Quick update-

> 
> This looks odd. It looks like a problem at startup when parsing the SLURM
> environment. I never ran into that issue... This sounds like some strange
> hickup between different allocators etc. Sometimes, cmake messes up the
> installation.

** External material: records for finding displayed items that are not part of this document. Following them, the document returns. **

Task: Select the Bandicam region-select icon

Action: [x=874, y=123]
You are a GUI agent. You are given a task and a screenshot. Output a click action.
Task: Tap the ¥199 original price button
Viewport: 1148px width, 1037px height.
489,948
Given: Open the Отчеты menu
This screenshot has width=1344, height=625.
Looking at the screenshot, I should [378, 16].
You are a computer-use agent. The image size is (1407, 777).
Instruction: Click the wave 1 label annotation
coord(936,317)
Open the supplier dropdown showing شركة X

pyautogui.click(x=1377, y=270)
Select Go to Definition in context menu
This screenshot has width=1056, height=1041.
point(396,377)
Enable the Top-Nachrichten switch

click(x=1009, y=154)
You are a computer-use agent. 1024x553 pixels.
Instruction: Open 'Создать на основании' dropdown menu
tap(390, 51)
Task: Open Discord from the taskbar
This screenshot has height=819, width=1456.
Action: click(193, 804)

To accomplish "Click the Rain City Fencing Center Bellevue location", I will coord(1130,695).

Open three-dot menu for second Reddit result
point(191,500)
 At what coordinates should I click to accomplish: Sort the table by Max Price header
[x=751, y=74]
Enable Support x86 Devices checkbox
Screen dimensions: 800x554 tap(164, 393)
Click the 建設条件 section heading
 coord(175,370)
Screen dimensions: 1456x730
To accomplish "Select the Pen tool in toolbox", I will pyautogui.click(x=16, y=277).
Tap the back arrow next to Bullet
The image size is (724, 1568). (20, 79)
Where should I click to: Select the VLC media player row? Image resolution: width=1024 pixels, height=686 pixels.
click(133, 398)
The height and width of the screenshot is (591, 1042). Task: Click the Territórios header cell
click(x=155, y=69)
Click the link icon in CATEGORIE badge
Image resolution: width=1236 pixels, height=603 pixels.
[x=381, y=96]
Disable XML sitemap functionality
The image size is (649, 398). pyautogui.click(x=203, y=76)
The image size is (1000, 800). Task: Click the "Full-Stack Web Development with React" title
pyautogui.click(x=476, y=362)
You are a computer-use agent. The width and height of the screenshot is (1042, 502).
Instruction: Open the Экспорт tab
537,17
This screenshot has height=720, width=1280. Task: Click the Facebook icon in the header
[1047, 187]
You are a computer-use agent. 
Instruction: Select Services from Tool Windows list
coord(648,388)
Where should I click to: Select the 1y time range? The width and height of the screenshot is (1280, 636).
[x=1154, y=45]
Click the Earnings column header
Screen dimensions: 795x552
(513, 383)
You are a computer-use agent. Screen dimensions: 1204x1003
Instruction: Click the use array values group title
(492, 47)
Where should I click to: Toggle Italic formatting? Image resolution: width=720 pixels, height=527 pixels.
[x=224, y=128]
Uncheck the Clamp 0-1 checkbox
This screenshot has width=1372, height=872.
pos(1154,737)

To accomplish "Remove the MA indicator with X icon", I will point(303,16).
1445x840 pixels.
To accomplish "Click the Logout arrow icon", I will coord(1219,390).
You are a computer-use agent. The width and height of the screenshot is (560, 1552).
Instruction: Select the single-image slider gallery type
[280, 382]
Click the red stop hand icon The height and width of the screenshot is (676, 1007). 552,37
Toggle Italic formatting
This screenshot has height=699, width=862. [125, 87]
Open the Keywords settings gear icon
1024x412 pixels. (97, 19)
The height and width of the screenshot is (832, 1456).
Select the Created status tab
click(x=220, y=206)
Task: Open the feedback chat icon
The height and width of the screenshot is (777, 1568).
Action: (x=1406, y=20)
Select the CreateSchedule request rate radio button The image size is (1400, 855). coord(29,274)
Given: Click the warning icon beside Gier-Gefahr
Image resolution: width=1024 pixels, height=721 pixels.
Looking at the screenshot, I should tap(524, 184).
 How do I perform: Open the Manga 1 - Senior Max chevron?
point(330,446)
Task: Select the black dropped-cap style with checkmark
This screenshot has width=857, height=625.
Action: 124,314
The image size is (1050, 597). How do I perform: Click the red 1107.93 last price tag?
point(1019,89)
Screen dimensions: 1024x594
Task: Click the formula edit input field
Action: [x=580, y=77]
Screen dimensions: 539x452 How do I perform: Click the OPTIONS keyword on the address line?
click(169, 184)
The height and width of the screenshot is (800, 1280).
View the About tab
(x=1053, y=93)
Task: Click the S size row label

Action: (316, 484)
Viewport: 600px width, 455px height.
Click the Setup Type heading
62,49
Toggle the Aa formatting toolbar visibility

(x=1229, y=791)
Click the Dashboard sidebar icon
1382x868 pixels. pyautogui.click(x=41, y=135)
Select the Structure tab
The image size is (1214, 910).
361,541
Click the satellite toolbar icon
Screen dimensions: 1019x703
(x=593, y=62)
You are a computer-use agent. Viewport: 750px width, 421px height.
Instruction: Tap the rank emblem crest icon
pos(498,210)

Could you please try the same out of a fresh build directory
after
> you removed the installation?

I've completely removed all traces of the old installation from each of the
3 machines and rebuilt the code on all 3 systems, with Intel compiler v16
update 1.  The only difference from previous builds was changing the install
prefix from /usr/local to a different directory, to make it easier to
isolate all files in the future.  I also built the code on all 3 systems
rather than copying the binary files from 1 system to the others, just to
try and eliminate any possible causes for the errors.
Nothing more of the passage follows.